I really like the idea of having many different metrics that you automatically track for every test you run. I've been telling people to do that for years, and saying that the fact that standard A/B test frameworks don't is good enough reason to roll your own.
However suppose that you have 20 metrics you are following, and you run 20 tests. The odds are that by chance 4 times you'll have tests showing 99% confidence on random metrics for random results. This is just a side-effect of having many tests and many metrics.
Therefore if you find yourself in that situation, you should be very predisposed to assume that random results you were not expecting on random metrics that seem unconnected to your test really are due to random chance. Because the odds of weird chance results are higher than you would have guessed.
Amen to that. This is an issue we've been very aware of recently, and we're discussing various possibilities for mitigating.
The point about using historical graphs instead of single significance numbers reduces, but does not solve, the likelihood of making a mistake due to one of these chance results.
Historical graphs do not actually help you at all. The conditional probability of seeing a particular historical graph is fixed once you state the current number of observations and significance number. In particular the historical graph gives you no information about the true underlying probability that you did not already have if you know the number of observations and the current significance number.
Say your current significance number currently claims 99% significance in favor of alternative A.
A historical graph can show you that 12 hours ago, there was a stat sig in favor of alternative B (we've seen this plenty of times).

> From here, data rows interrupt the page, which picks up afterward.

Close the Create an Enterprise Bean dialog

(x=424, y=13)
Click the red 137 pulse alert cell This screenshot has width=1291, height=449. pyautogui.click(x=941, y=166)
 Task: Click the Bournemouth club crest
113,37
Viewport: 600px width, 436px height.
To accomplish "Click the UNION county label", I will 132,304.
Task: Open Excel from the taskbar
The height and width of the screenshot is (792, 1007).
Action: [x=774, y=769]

Some metrics take a while to stabilize, and the more metrics you have, the more likely you are to run into these particular situations (as you mention above). A graph helps you understand recent variability in the metric.
Recent variability shouldn't matter. Assuming you don't have have some external factor driving variability (like an email program), the only statistically important fact that past variability tells you you is an indirect estimate of how many people you have in the test. But that is a number that you already have direct access to.

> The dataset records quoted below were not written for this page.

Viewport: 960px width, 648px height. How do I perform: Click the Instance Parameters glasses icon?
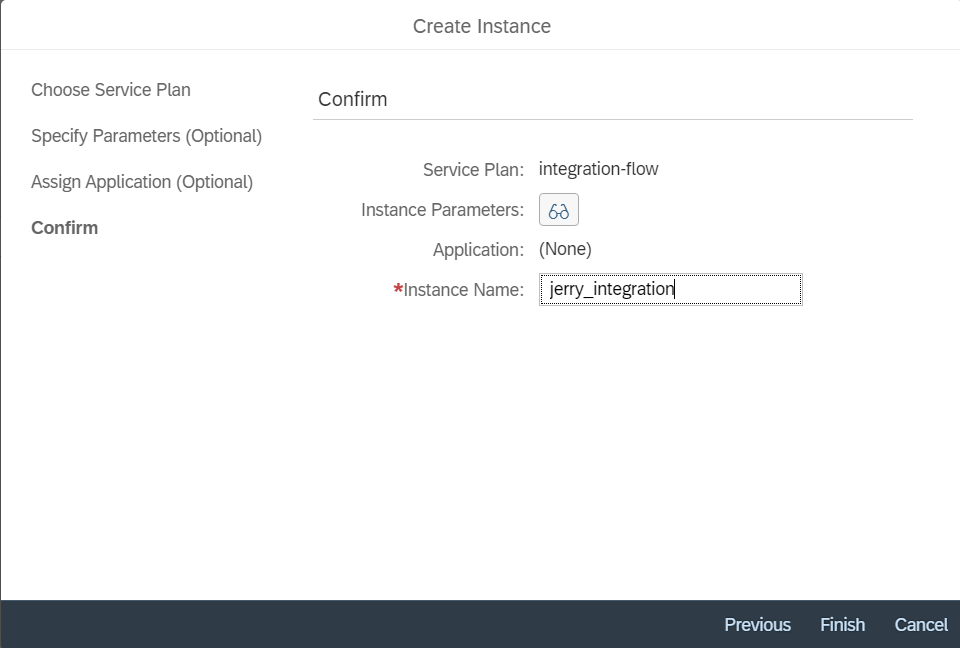[x=559, y=211]
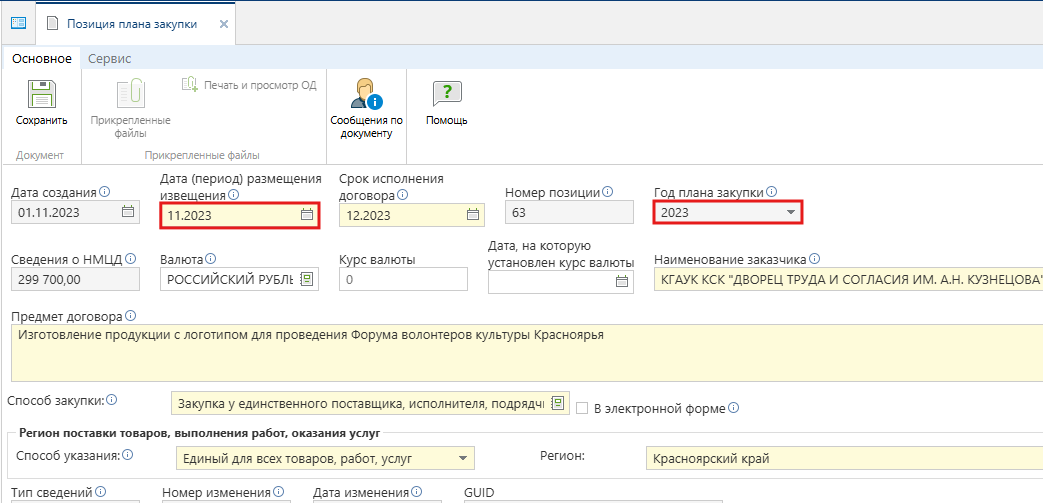Select the Основное ribbon tab
The width and height of the screenshot is (1043, 503).
point(41,59)
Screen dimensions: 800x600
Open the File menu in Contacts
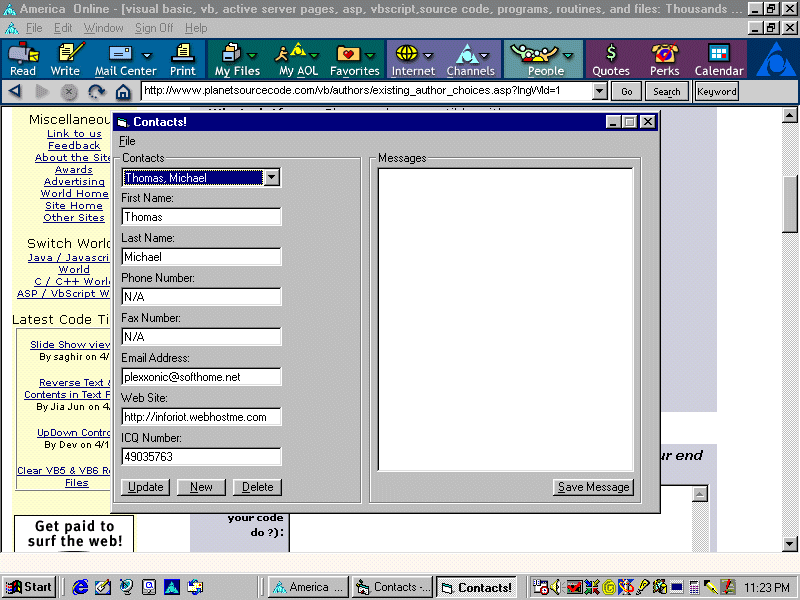click(x=127, y=141)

If this this does not seem true for you, then you need to review how you are doing your stats. Because something sounds fishy. Perhaps, for example, you are plugging in the number of times the target event happened instead of the number of people that the target event happened to? Then observations are correlated, which throws off your statistical tests? There are a lot of ways to do the stats wrong, and I like to comment that if you do, then you'll come up with wrong answers - and believe them.

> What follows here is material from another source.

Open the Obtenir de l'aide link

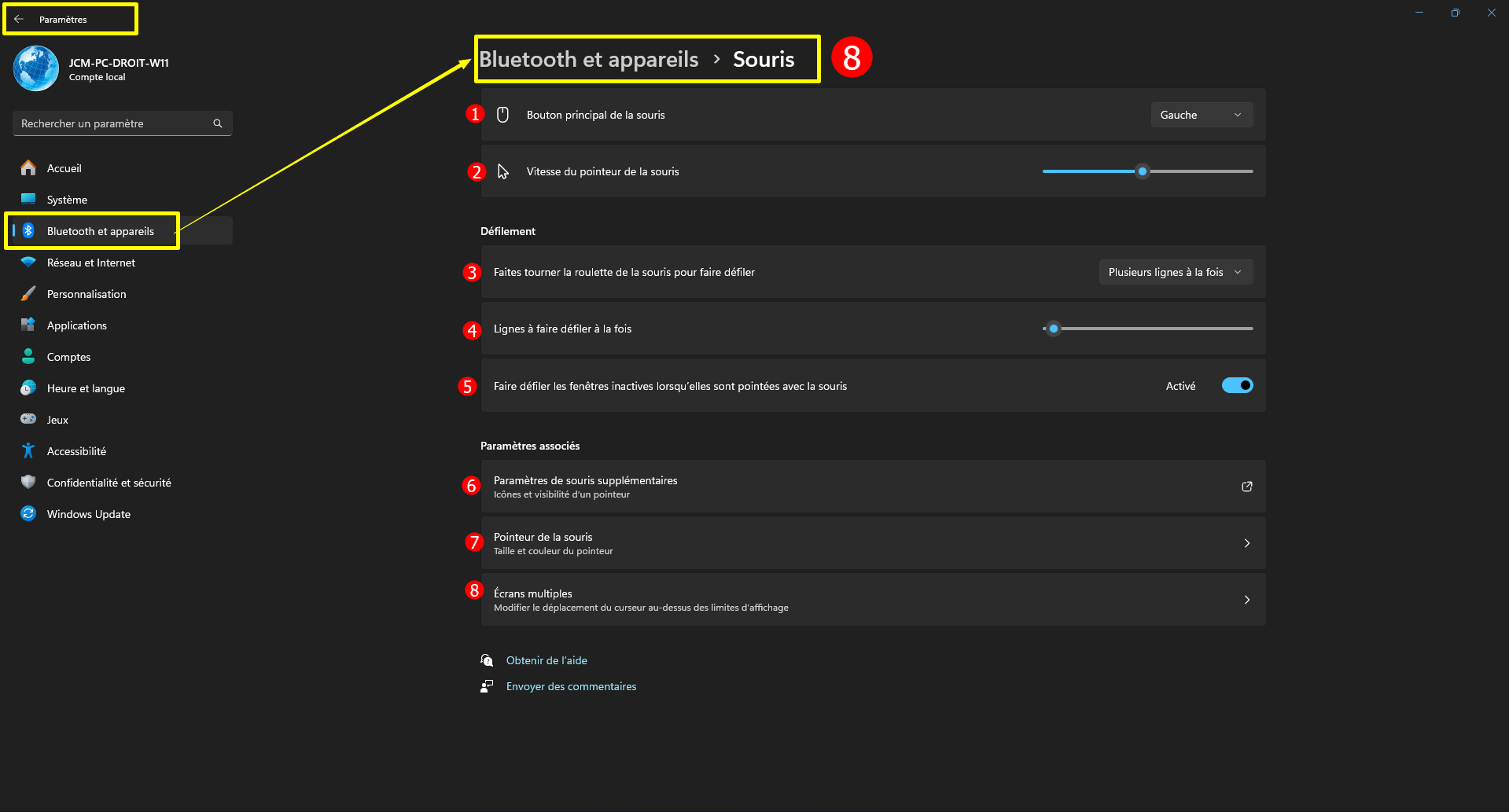pos(547,660)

Agreed. You're absolutely right that it's an indirect estimate of how many people you have in the test and doesn't add any extra information.
The only thing I'm suggesting is that looking at a graph that is wildly fluctuating up and down can be more helpful and easily accessible than asking someone who isn't an expert in stats (I raise my hand) to look at a number of participants and immediately understand its effect on this specific experiment's variability.
No, we are tracking the number of people that the target event happened to -- but we've also tracked the number of times it happens, and as mentioned in the article, we are aware that these specific metrics are extremely outlier-prone and are looking into ways of improving this. All advice welcome, your tips are much appreciated.
I do this with Optimizely (YC W10), which has a similar arbitrary-goal JavaScript API. I scatter Optimizely goal calls throughout our tracking scripts, and any test we happen to be running will pick it up.
I really like the suggestion to do A/A tests. A lot of Seth Roberts-style n=1 studies I've done on my nutrition, athletic performance, memory, etc... lead me to completely erroneous conclusions due to not setting the significance threshold high enough before acting on an experiment.
However suppose that you have 20 metrics you are following, and you run 20 tests. The odds are that by chance 4 times you'll have tests showing 99% confidence on random metrics for random results. This is just a side-effect of having many tests and many metrics.
Therefore if you find yourself in that situation, you should be very predisposed to assume that random results you were not expecting on random metrics that seem unconnected to your test really are due to random chance. Because the odds of weird chance results are higher than you would have guessed.